To say Apple’s statement to investors revising its quarterly guidance got a lot of attention in the tech industry would be an understatement. The statement, which largely focused on iPhone sales in China as a major reason for missing revenue expectations by billions of dollars, quickly became one of the bigger tech and business stories of the new year.

A lot of the discussion in the last few days has focused on the fact that Apple can no longer rely on sales in China to fuel continued iPhone growth — and raised questions about whether the world has reached an iPhone saturation point. Among the solutions talked up were calls for Apple to refashion itself as a services company rather than a hardware maker. (There were, of course, renewed complaints that Apple’s hardware pricing has gotten out of hand.)

It’s hard to dispute many of these arguments, even though smartphone adoption over the past decade or so made meteoric growth unsustainable for Apple (or any other company). Without new geographic markets to enter, Apple to maintain sales growth will find itself ever more dependent on customers upgrading their devices or on Android users deciding to switch to the iPhone. The fact that people are upgrading their phones at a slower rate, and increasingly keep devices beyond the historic two-year upgrade cycle, were cited among the reasons for the restatement.

Although Apple may not have geographic markets to push into as it has for the past decade, that doesn’t mean the company is without potential new markets.

The enterprise market has been a growing one for Apple for some time, particularly during the past couple of years; companies like IBM and SAP have demonstrated that mass deployment of Apple hardware on a great scale is not only possible but also beneficial.

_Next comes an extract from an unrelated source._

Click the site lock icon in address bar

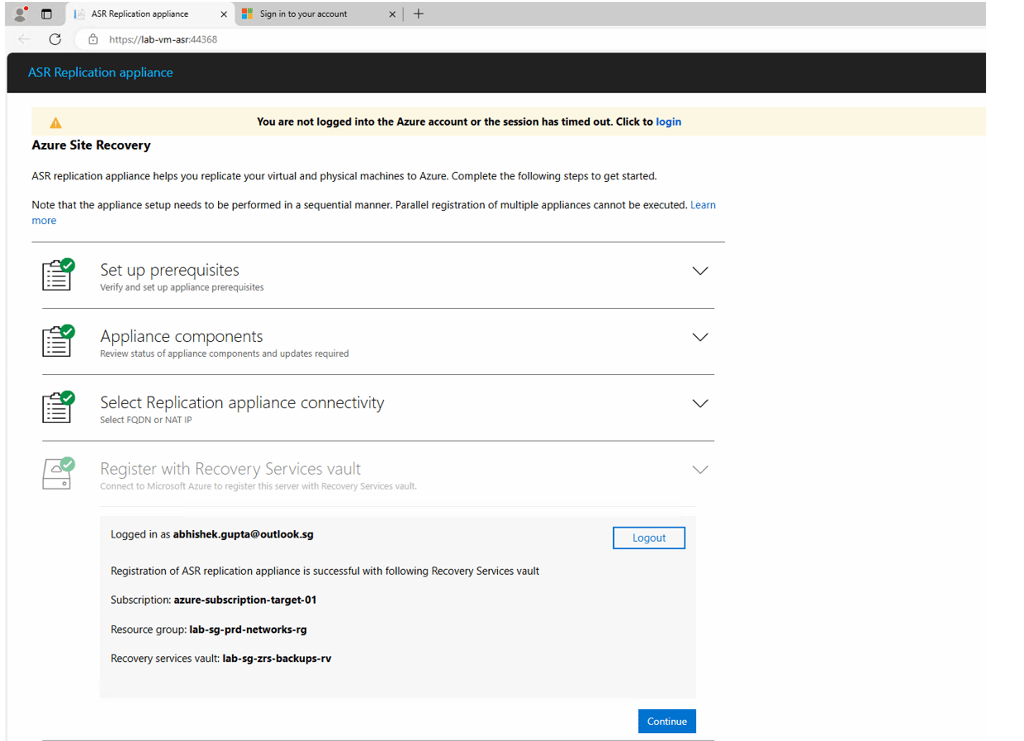93,39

IBM, which last fall open-sourced its [email protected] program, has been a leader in Apple enterprise adoption and has noted that it spends significantly less on support and maintenance costs for Apple-using employees than on those that continue to work on Windows PCs. The company is also one of several enterprise partners Apple has teamed up with in recent years, working with customers to develop business and enterprise apps for Apple devices.